§ **STATED EXERCISE**
Pull out the lines of the listing word for word, beginning with the line that contains "Expand the 援建名錄 dropdown menu" and going on through the end of the listing, and leave the pictures out of your answer.

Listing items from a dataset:
####################
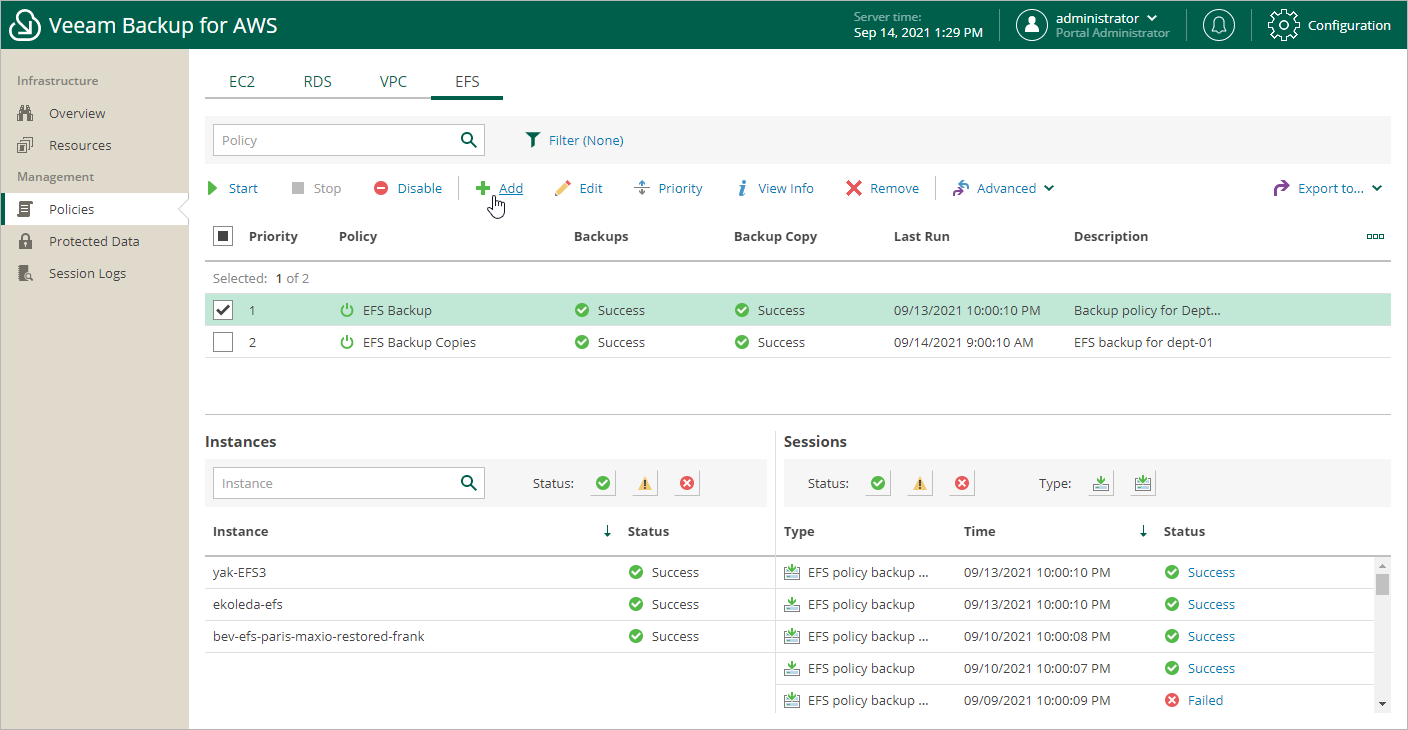
Task: Check the EFS Backup Copies policy checkbox
Action: pos(223,342)
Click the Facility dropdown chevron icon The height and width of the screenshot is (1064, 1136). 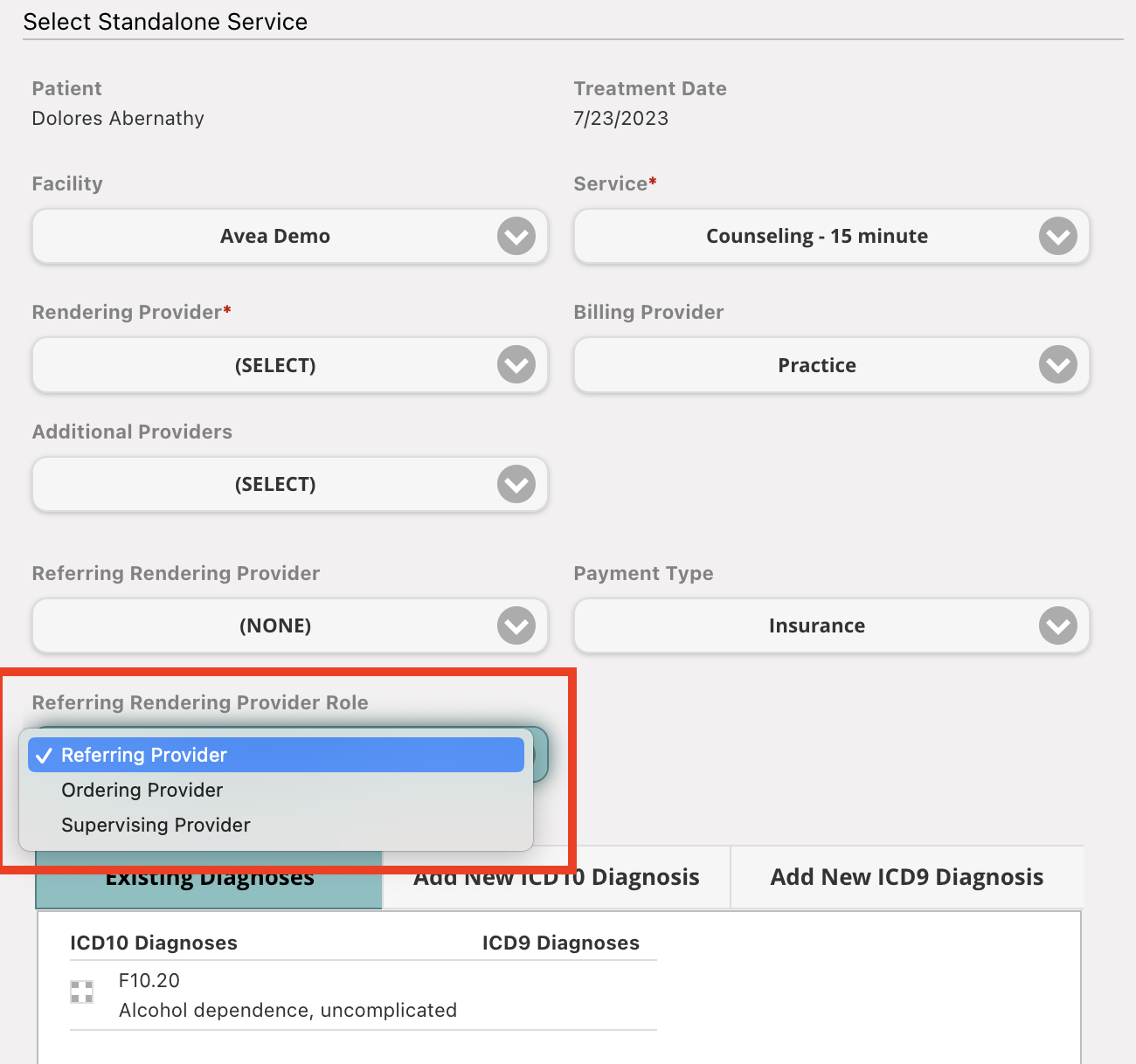[x=516, y=236]
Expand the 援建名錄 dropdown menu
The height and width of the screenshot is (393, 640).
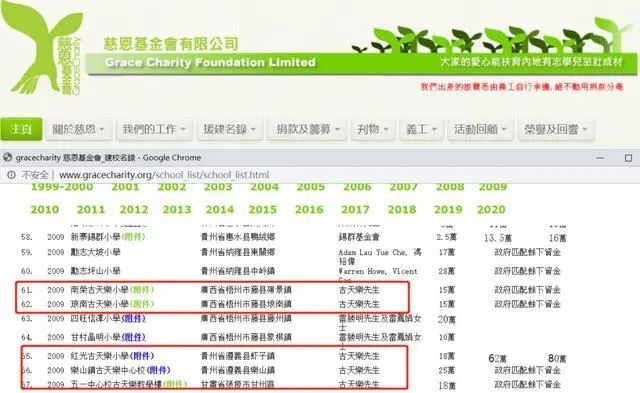point(230,129)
####################
§ **RESULT FOR THIS EXERCISE**
Expand the 援建名錄 dropdown menu
The height and width of the screenshot is (393, 640).
point(230,129)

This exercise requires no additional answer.